Triptycene is a compound in which three benzene rings are bridged by two methylene groups, giving rise to a propeller-like structure with unique electronic properties and assembly behaviors. Owing to these characteristics, triptycene has attracted considerable attention in the fields of electronic materials, sensing materials, and supramolecular chemistry.

　In contrast, heterotriptycenes, in which the aromatic rings of triptycene contain heteroatoms, have been little explored because of the difficulties associated with their synthesis. We have developed an important key precursor, “TCBO,” for the synthesis of heterotriptycenes, and successfully synthesized a novel compound incorporating two pyrrole rings.[1] This molecule was found to exhibit distinctive two-dimensional assembly behavior and optical properties arising from the unique structural features of heterotriptycene.　

[1] Eur. J. Org. Chem. 2022, e202200041.(Top Downloaded Article !!)

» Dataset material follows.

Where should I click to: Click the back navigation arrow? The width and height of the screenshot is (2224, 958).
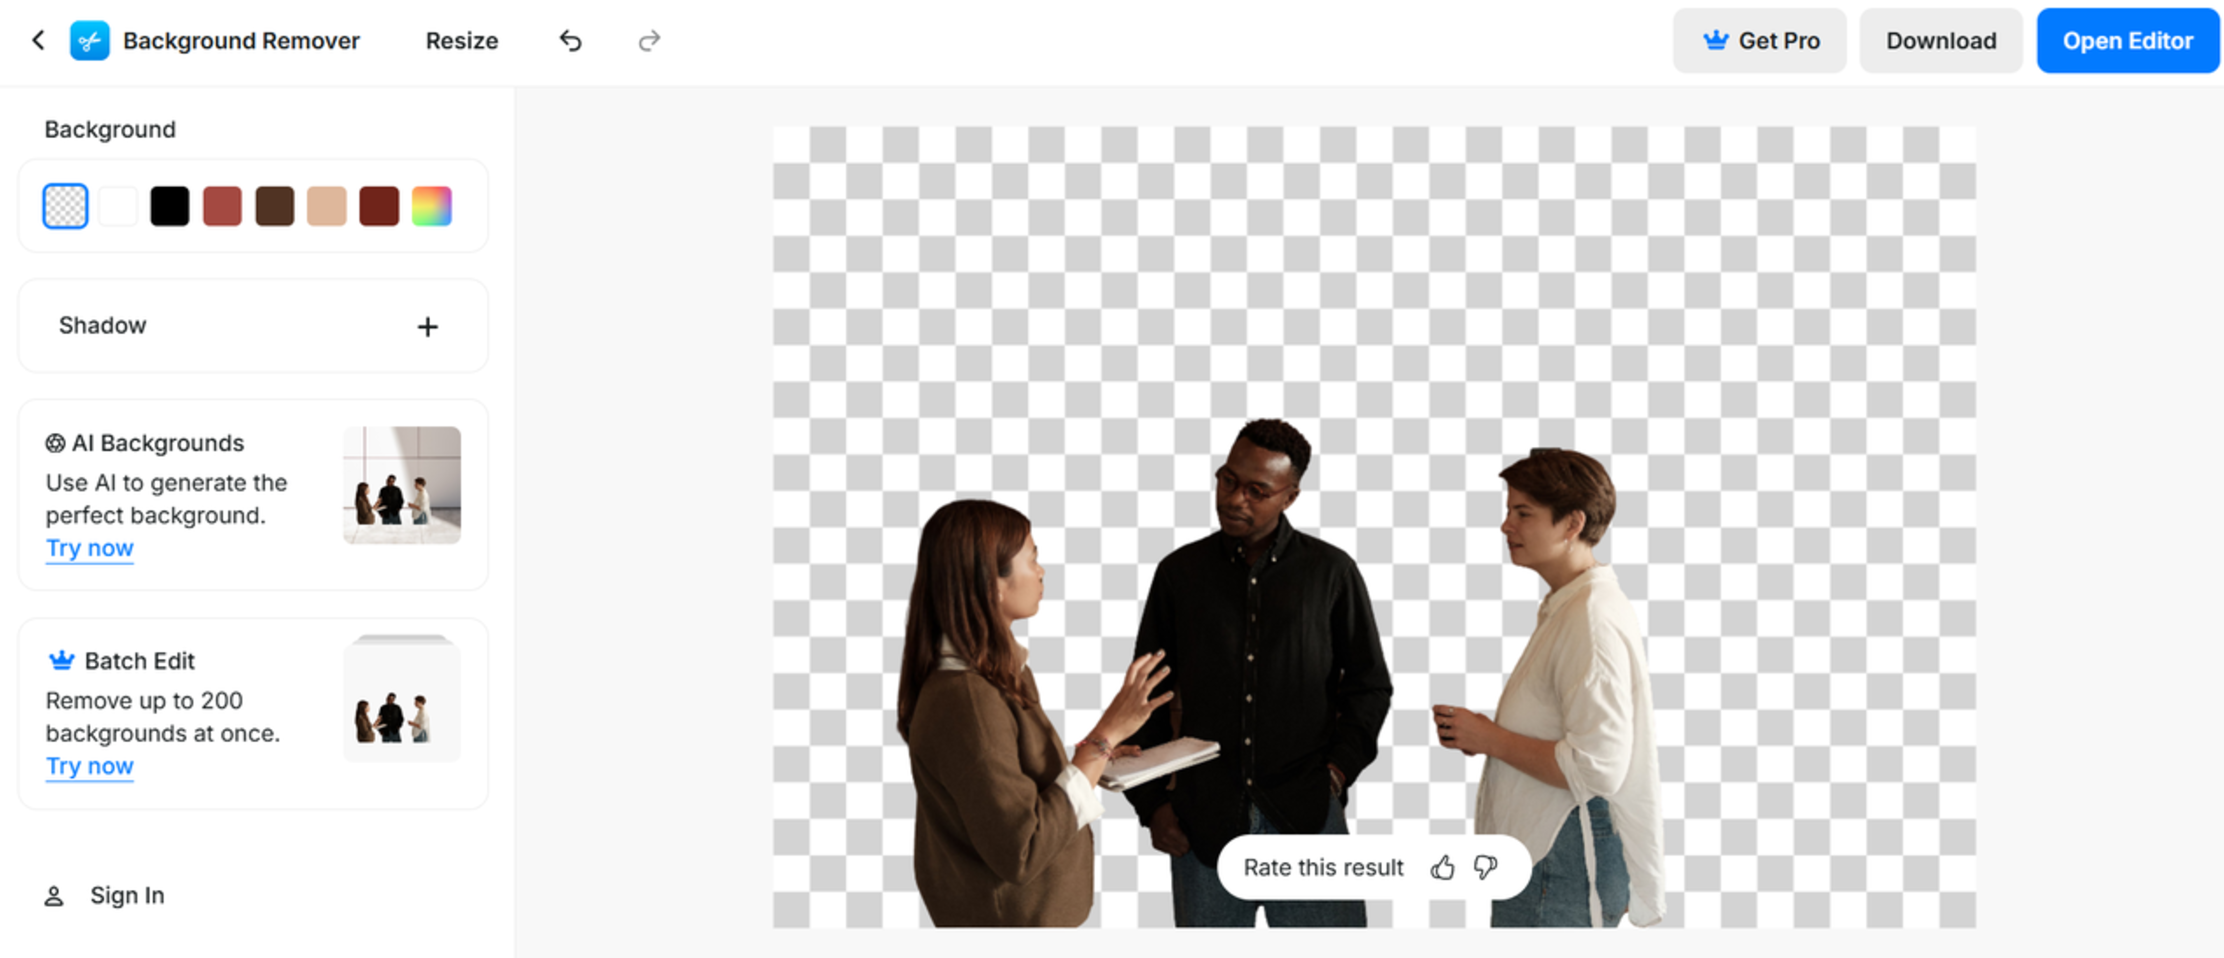point(37,40)
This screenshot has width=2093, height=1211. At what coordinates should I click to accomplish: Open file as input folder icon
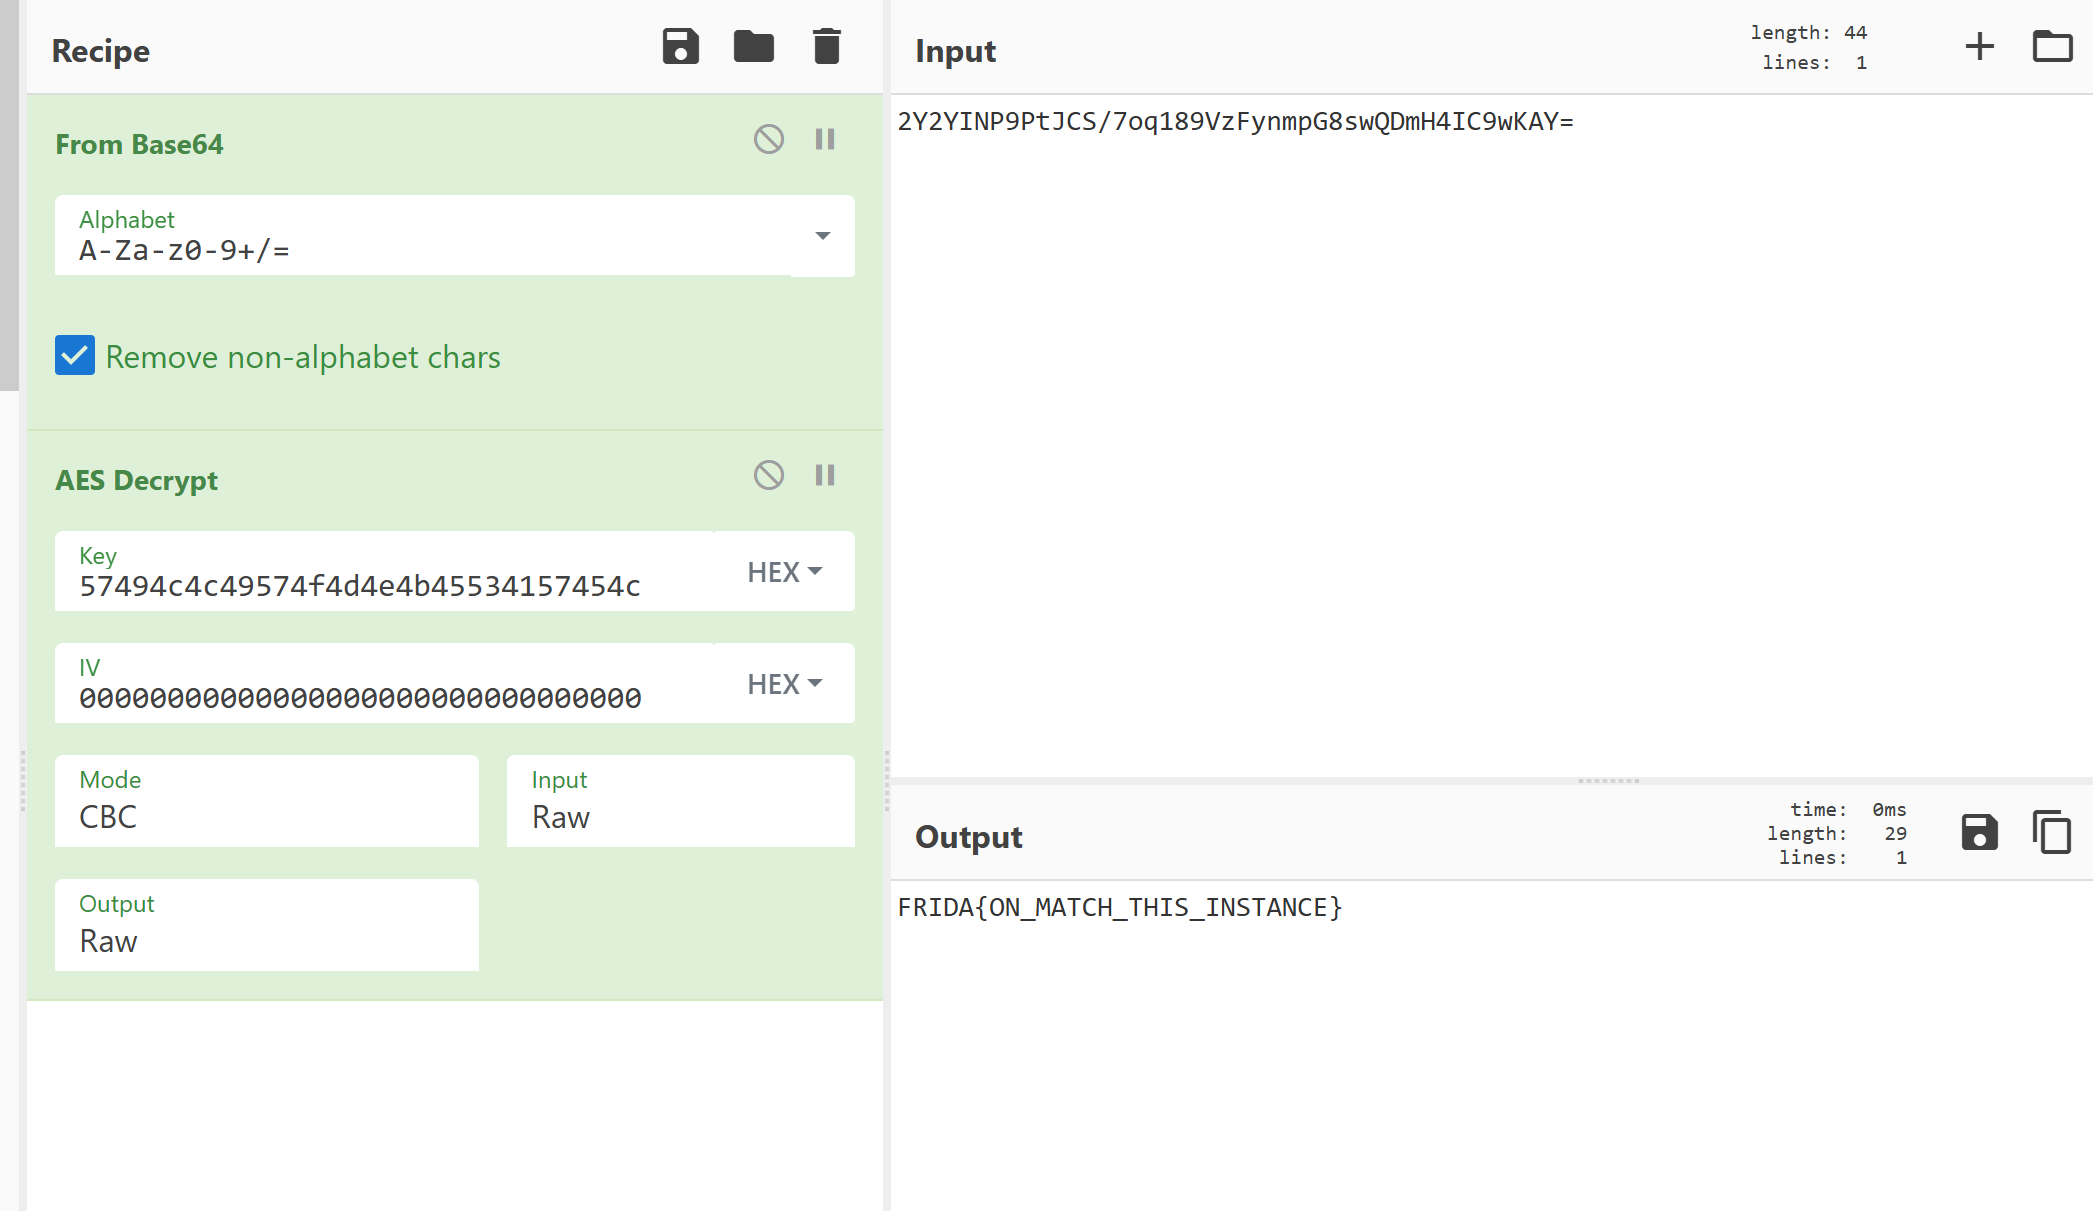pos(2052,47)
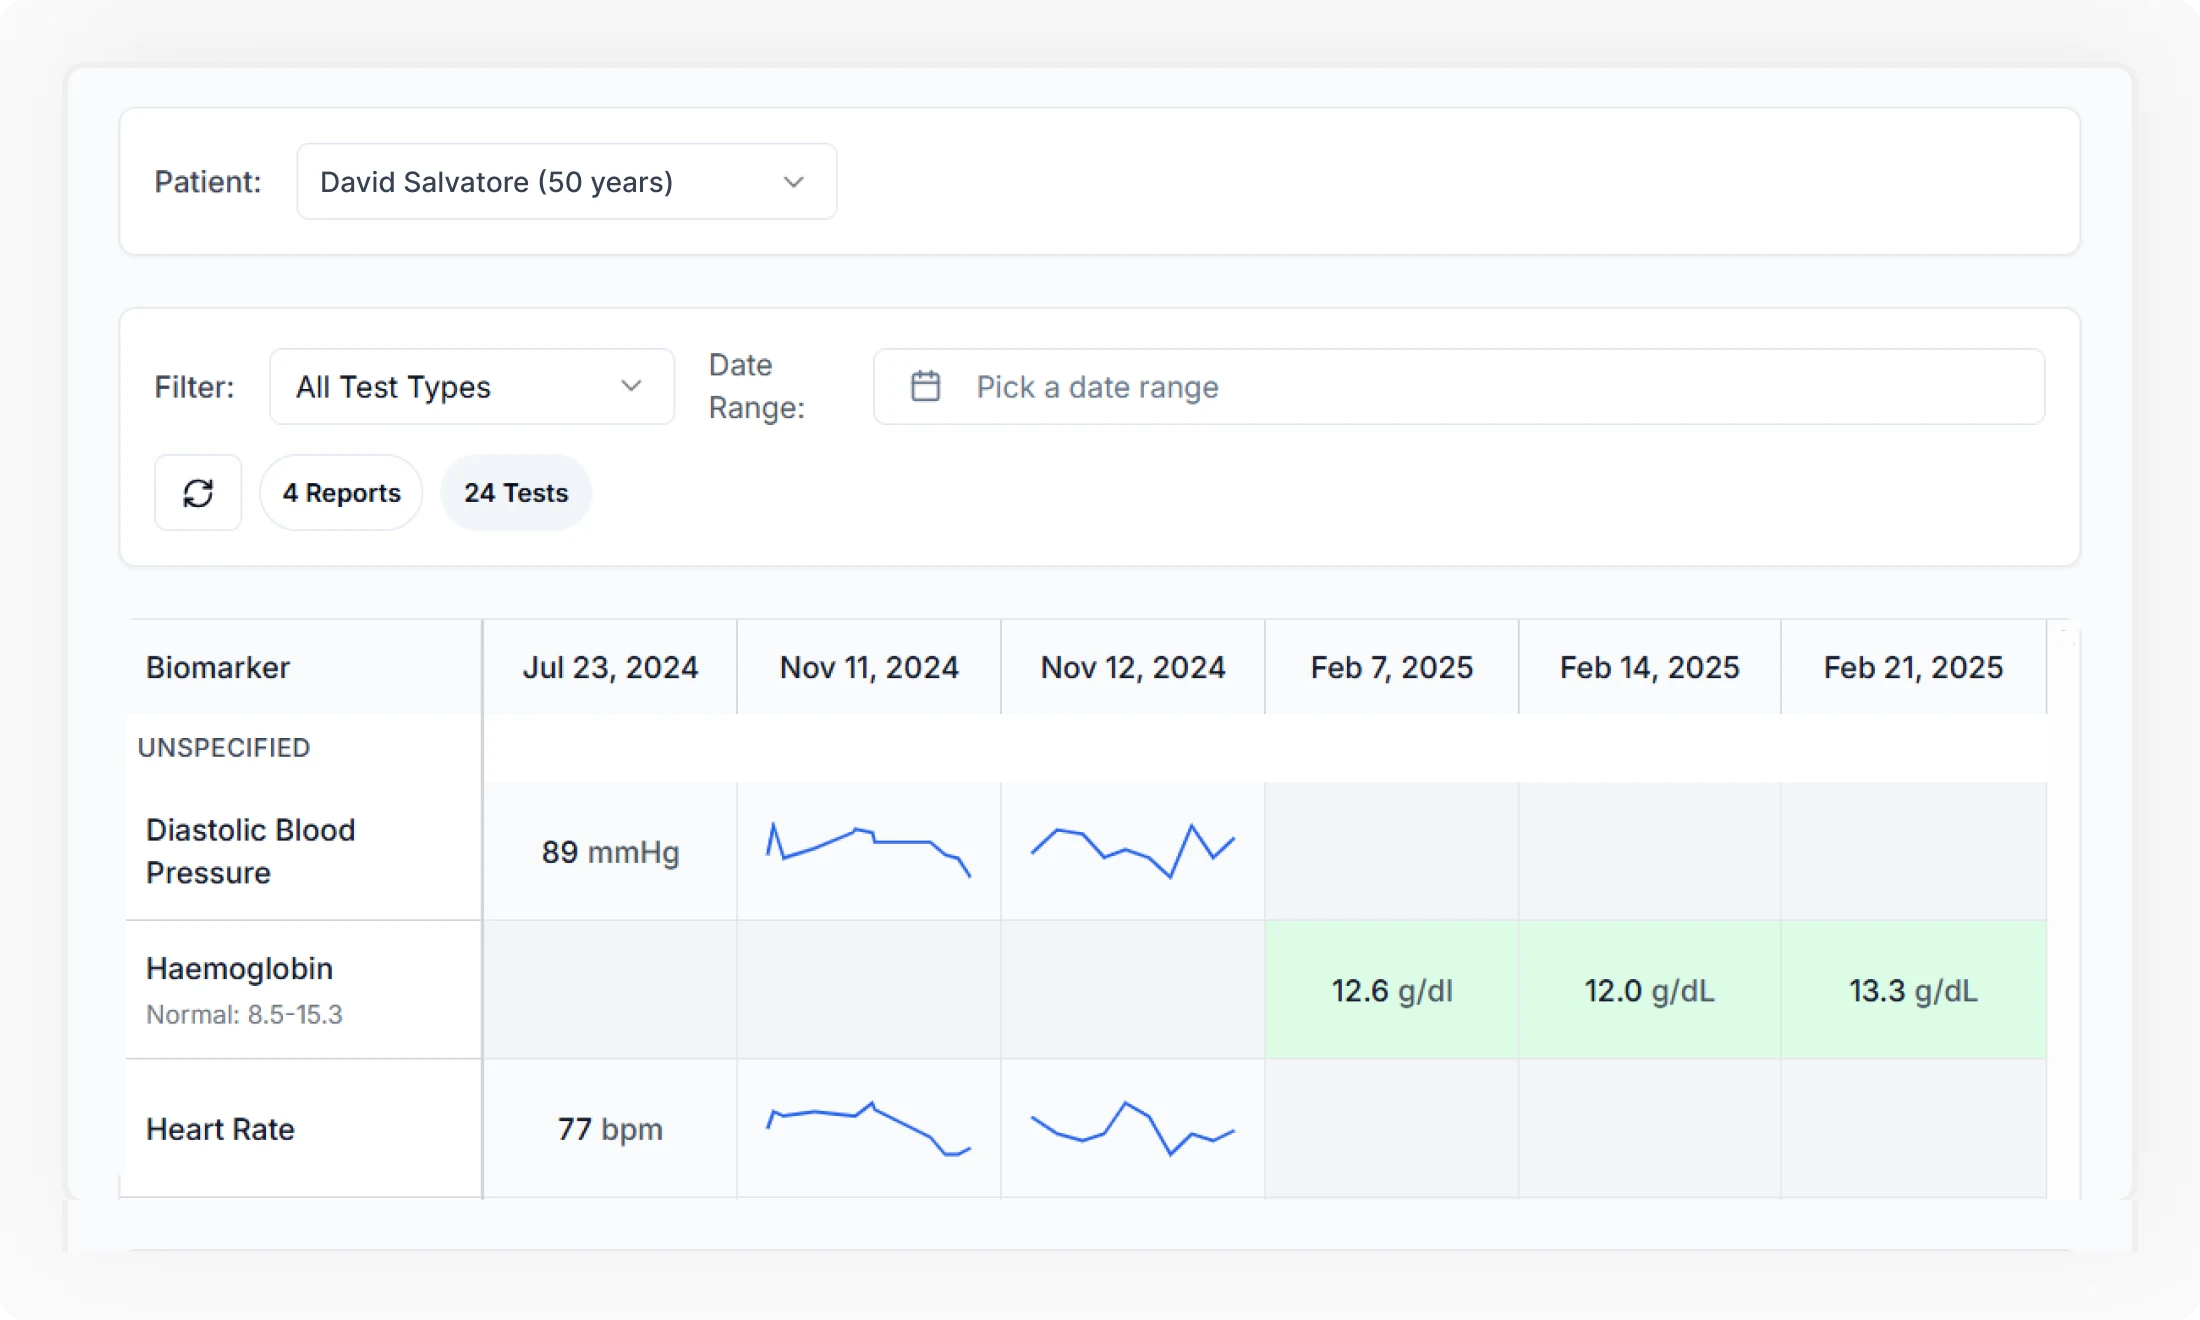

　Although “2-azatriptycene,” in which the 2-position of triptycene is replaced by nitrogen, has been reported in the past, its functionalization has not been explored. We have developed a facile synthetic method for optically active 2-azatriptycenes using TCBO as a precursor.[2] The resulting compounds exhibited solvatochromic circularly polarized luminescence (CPL) with a shift exceeding 170 nm.

　In the crystalline state, the salt formed with HBr, taking advantage of the basicity of the pyridine moiety, afforded a chiral cage-like tetrameric cluster capable of encapsulating guest molecules. Furthermore, the 2-azatriptycene platinum complexes obtained through metal coordination were found to display bright circularly polarized phosphorescence.

[2] Chem. Commun. 2023, 59, 5571-5574.

　We have, for the first time, successfully synthesized 2,6-diazatriptycene, in which two nitrogen atoms are chirally incorporated into the triptycene framework [3]. The resulting compounds exhibited intriguing properties and functions associated with cationic and dicationic states upon acid addition.

　Enantiopure (9S,10S)-1 was found to be non-emissive in solution. Upon the addition of 1 equiv of TfOH, it displayed green circularly polarized fluorescence (CPL) with a negative sign, whereas further addition of 3 equiv of TfOH induced CPL with a positive sign. Remarkably, these three emission states could be reversibly and completely switched by the controlled addition of triethylamine. Thus, we achieved, for the first time, ternary CPL switching within a single-molecule and single-solution system. Considering the importance of CPL switching in security communications and molecular sensing, this work presents a novel switching mechanism and a dimensional expansion of CPL modulation.

　Notably, the supramolecular assembly of this compound was also highly responsive to acid equivalents. Depending on the protonation state, the molecules assembled into a herringbone packing (no acid), trimeric clusters (0.33 equiv), chiral porous tubes (0.86 equiv), and two-dimensional charge-separated sheets (2 equiv). In addition, the AIEE (aggregation-induced emission enhancement) properties were progressively strengthened with increasing acid concentration, attributable to the enhanced ionic hydrogen-bonding interactions. These findings demonstrate that nitrogen doping into triptycene is a powerful strategy to unlock hidden optical functions and supramolecular assembly behaviors.　

[3] Angew. Chem. Int. Ed. 2025, 64, e202506733.